Fragmento
Combatir el problema no resulta nada fácil, ya que los niveles de tolerancia sobre esta cuestión se me antojan un tanto elevados. Cierto es que se han dado tímidos pasos. Y es que, hasta no hace mucho, encontrar una ley o una sentencia en la que se considerase el ruido como una perturbación en la calidad de vida de los individuos era poco más que imposible. Lo mismo cabría afirmar sobre la respuesta ofrecida por nuestras administraciones públicas, que son ahora mucho más sensibles al tema que en un pasado no tan lejano.

Todos somos responsables de este problema, si bien, en muchos casos, nuestra implicación para combatirlo pasa por huir de él en vez de contribuir a erradicarlo. A los poderes públicos les queda combatirlo desde la prohibición sancionadora, que es la forma de combatir estas cosas, ya que nuestro nivel de compromiso cívico no está tan desarrollado como para prescindir de estas amenazas, de las que aún dependemos para concienciarnos.

Filas
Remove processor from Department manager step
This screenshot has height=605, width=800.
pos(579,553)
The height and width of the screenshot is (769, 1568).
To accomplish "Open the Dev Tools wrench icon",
---
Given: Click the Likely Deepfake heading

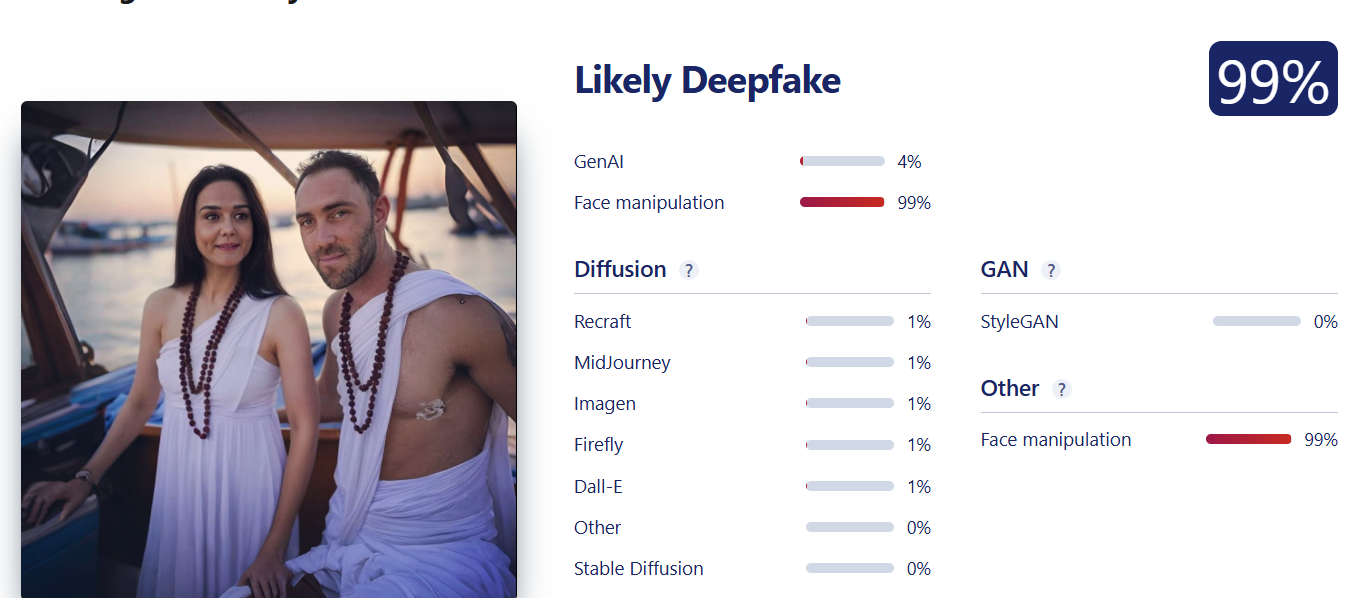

Tarea asignada
Prosigue el fragmento sobre el ruido a partir de su última frase. Los ítems provienen de una fuente distinta.

Respuesta
Lo cierto es que resulta complejo combatir un problema cuando nuestra postura ante el mismo depende de la posición que ocupemos. Y así, el ruido se nos antoja molesto e insoportable cuando nos convertimos en consumidores obligados, pero, en cambio, se nos antoja tolerable cuando somos, precisamente nosotros, quienes lo generamos. Y es que todos somos, a la vez, jueces y partes.